When my mama says she failed me by not teaching me to cook, I look back on the legacy she lived out in front of me. Maybe she didn’t have time to let me scramble the eggs because she was helping my sister. Maybe I wasn’t the one to knead the bread because she was preparing to open her home in the same way that her parents did, and maybe someone was refreshed or renewed or encouraged around our table. Maybe I didn’t get a lesson on constructing the perfect lasagna because she was at the bedside of someone we loved. I’ll take that legacy any day.

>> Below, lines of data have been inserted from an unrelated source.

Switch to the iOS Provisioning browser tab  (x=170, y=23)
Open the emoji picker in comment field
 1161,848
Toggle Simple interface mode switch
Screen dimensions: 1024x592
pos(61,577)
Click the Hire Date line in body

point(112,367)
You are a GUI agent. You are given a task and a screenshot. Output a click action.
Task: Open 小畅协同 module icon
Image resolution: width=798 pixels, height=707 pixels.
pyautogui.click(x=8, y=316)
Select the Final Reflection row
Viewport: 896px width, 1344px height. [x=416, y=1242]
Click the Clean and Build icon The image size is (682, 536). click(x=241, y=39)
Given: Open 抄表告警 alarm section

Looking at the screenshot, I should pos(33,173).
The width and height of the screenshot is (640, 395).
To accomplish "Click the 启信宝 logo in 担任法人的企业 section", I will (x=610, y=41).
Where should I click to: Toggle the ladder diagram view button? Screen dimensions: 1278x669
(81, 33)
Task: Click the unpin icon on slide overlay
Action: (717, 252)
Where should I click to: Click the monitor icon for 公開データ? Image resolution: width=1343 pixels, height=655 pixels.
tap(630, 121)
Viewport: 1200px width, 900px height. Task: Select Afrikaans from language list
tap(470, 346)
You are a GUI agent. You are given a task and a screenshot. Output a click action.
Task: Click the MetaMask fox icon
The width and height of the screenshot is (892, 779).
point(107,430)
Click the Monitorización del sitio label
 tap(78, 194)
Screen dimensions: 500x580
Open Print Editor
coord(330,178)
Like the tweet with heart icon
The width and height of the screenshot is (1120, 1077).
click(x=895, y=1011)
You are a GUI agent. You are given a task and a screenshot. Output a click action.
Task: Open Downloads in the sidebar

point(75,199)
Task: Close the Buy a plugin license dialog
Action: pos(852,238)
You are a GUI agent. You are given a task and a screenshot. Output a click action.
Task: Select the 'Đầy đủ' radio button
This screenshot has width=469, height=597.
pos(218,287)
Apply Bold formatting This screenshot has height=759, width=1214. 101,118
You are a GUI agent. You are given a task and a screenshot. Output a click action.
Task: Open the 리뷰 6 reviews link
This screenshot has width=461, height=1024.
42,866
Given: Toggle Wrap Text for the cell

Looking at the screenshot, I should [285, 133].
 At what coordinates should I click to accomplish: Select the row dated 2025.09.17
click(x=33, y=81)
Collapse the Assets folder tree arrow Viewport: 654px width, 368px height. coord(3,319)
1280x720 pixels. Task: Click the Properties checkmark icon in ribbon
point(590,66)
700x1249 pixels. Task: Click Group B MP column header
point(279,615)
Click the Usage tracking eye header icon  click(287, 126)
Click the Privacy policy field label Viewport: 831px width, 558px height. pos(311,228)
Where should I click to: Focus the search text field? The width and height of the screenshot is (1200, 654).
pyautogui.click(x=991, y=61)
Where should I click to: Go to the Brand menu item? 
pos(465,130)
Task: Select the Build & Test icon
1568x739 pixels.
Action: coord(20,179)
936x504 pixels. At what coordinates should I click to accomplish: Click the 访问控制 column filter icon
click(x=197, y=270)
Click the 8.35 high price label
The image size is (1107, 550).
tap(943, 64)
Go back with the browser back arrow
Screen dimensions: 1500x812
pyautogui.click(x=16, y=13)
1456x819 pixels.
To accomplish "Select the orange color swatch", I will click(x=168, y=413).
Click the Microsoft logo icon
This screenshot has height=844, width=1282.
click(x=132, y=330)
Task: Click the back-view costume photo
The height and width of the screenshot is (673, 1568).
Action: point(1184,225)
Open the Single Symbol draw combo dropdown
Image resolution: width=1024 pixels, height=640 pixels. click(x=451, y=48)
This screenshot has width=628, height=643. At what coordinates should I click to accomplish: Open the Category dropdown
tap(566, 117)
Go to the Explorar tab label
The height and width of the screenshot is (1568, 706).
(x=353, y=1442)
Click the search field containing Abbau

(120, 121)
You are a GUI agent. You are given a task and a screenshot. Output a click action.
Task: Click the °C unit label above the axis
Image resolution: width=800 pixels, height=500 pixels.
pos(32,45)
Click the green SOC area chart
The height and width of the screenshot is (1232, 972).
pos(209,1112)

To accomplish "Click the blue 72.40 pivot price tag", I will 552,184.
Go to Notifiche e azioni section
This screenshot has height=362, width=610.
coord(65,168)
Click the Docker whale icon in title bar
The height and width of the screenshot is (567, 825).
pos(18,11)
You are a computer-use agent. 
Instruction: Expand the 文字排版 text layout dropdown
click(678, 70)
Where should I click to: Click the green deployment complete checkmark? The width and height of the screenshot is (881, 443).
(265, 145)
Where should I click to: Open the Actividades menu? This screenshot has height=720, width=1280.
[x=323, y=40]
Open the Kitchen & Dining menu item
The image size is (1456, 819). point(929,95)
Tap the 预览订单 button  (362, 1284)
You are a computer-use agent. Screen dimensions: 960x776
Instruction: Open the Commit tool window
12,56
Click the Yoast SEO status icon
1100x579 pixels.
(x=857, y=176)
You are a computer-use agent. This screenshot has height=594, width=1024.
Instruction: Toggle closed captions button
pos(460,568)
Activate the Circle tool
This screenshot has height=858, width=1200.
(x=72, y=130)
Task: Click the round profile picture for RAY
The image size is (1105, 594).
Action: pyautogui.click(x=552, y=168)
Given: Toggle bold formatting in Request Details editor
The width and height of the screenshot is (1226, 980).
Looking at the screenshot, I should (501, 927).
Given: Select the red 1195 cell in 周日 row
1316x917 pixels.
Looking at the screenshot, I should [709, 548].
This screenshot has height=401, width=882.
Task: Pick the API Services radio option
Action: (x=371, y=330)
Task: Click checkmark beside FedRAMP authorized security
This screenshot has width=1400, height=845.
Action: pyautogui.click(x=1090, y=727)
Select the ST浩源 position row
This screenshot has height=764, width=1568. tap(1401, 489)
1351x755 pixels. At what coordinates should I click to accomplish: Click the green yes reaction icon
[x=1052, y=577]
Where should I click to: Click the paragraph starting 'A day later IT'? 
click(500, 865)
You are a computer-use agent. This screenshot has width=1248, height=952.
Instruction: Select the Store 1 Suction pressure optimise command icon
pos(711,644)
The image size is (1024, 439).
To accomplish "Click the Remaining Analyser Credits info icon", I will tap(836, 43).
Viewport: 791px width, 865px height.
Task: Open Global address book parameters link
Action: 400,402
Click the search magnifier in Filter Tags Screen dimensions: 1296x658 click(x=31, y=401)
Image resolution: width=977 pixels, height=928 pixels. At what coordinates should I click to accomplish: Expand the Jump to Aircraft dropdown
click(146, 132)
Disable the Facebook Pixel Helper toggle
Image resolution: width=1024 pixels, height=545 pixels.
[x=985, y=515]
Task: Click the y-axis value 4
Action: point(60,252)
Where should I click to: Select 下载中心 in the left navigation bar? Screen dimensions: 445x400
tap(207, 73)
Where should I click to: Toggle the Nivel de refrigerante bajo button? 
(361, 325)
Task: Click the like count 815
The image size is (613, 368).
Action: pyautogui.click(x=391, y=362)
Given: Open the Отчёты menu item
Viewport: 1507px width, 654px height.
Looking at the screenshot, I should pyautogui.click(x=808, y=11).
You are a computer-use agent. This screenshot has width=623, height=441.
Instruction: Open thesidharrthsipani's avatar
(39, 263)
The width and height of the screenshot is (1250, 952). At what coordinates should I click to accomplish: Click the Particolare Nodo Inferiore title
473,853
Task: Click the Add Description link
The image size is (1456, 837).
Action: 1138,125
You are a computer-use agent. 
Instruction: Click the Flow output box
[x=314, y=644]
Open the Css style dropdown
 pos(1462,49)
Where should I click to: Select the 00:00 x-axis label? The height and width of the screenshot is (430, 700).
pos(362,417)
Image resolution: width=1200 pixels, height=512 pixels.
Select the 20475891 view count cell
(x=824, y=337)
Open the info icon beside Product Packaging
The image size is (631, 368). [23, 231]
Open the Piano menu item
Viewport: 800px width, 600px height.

When I was newly married, with no clue how to make dinner for my husband, I called my mama. She drove the 40 minutes to my apartment, got out the Bisquick and a pot for making chicken and broth. That night my husband had steaming chicken and dumplings in his bowl, and we’ve muddled through every night since then, for nearly ten years. I’m glad you gave to others in front of me, Mom, over and over. That wasn’t failing me at all.
Sarah Goodrich is mom to four children in Frankfort, Kentucky.
1/2 c. grits (not instant)
3/4 stick of butter, softened
1 1/2 c. grated cheddar cheese
2 garlic cloves, minced
1/4 c. milk
1/3 t. salt
1/4 t. pepper
Preheat oven to 325 F. and spray an 8 x 8 baking dish with cooking spray.
Cook grits according directions on the box.
When done, add butter, cheese, garlic, and milk.
Warm over medium heat, stirring until ingredients are combined.
Remove pot from heat and allow to cool to lukewarm.
Whisk eggs with salt and pepper, and add to warm grits mixture.
Stir everything until combined and pour into baking dish.
Bake for 30 - 40 minutes or until beginning to brown on top.